In a highly unusual arbitral decision, the Cour Commune de Justice et d’Arbitrage (CCJA), the court created by the Organisation pour l’Harmonisation en Afrique du Droit des Affaires (the Organisation for the Harmonisation of Commercial Law in Africa) (OHADA) Treaty, signed by 17 African States, has ruled that an award should be set aside on the grounds that the arbitrators had exceeded their mandate by entering into a separate fee agreement with the parties to the arbitration.

In response to the CCJA’s decision, the three arbitrators in question have taken the equally unusual step of writing an open letter to the arbitration community and the CCJA, publicly criticising the decision and calling for their colleagues’ support. The CCJA’s decision has the potential to have important and far-reaching consequences for arbitration in the OHADA region and the willingness of international arbitrators to sit as arbitrators in arbitrations governed by the CCJA Rules in future.

The CCJA

The CCJA, based in Abidjan (Côte d’Ivoire), is the leading arbitral institution in francophone Western and Central Africa. It is a supranational court, consisting of seven judges of OHADA nationality. It administers appeals of a commercial nature from national courts of OHADA Member States, and dispute resolution proceedings under OHADA’s own arbitration rules. The CCJA does not arbitrate disputes, however it can confirm and appoint arbitrators and supervise the arbitral proceedings. The CCJA reviews awards before they are handed down, and similarly to the ICC, can amend the form of the award, but not its substance. Unlike any other arbitral institution, the CCJA also acts as a Supreme Court which rules on appeals against arbitral decisions, requests for enforcement of or opposition to foreign decisions and third party proceedings.
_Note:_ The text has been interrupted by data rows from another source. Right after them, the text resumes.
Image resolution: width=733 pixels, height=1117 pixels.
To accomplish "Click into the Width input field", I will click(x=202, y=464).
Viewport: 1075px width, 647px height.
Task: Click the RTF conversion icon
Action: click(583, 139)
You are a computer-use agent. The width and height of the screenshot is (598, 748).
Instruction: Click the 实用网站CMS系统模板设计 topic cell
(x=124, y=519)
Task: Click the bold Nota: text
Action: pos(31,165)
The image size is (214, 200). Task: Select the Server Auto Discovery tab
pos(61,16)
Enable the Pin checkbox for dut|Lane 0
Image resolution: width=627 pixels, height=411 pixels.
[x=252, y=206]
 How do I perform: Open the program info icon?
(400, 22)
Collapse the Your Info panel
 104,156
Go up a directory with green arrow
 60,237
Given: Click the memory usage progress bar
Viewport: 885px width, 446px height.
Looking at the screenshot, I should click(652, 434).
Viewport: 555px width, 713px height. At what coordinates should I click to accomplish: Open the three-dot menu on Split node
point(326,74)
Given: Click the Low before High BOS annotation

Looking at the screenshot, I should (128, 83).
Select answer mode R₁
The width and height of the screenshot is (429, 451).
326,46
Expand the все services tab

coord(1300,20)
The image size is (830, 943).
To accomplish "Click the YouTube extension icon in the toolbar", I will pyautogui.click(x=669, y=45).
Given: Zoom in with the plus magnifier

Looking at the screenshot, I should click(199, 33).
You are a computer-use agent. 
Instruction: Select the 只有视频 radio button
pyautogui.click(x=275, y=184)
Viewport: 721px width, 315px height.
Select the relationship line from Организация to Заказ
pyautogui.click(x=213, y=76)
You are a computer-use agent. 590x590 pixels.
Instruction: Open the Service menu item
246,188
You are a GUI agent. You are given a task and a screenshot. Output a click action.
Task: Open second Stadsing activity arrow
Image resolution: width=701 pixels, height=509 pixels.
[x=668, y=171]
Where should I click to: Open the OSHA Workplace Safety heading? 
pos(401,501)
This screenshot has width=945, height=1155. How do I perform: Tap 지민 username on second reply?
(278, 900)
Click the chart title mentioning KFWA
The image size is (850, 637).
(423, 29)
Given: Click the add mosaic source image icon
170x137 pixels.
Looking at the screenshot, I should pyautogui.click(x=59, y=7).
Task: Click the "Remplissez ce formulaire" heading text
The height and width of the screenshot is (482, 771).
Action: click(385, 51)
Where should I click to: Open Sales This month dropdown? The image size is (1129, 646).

Arbitration under the CCJA is available for contractual disputes where any contractual party is domiciled or habitually resides in an OHADA Member State, or where the contract is to be executed in the OHADA territory.

The CCJA, since its formation, has been one of the African arbitral institutions which has shown the most promise. Its structure and operations made it an attractive option for parties seeking to regulate their disputes on the continent, particularly as initial judgments issued by the CCJA were suggested that the CCJA was supportive of arbitration. The CCJA has recently published a number of its decisions.

Indeed, given its dual role – both supervising arbitrations but also sitting in judgment on the awards generated by those proceedings – the CCJA could be subject to the theoretical criticism that it has a vested interest in upholding awards. However, the recent annulment decision in the case of Getma International v. Guinea however, and the strong condemnation of the judgment by the tribunal in the case, may dampen enthusiasm for the CCJA.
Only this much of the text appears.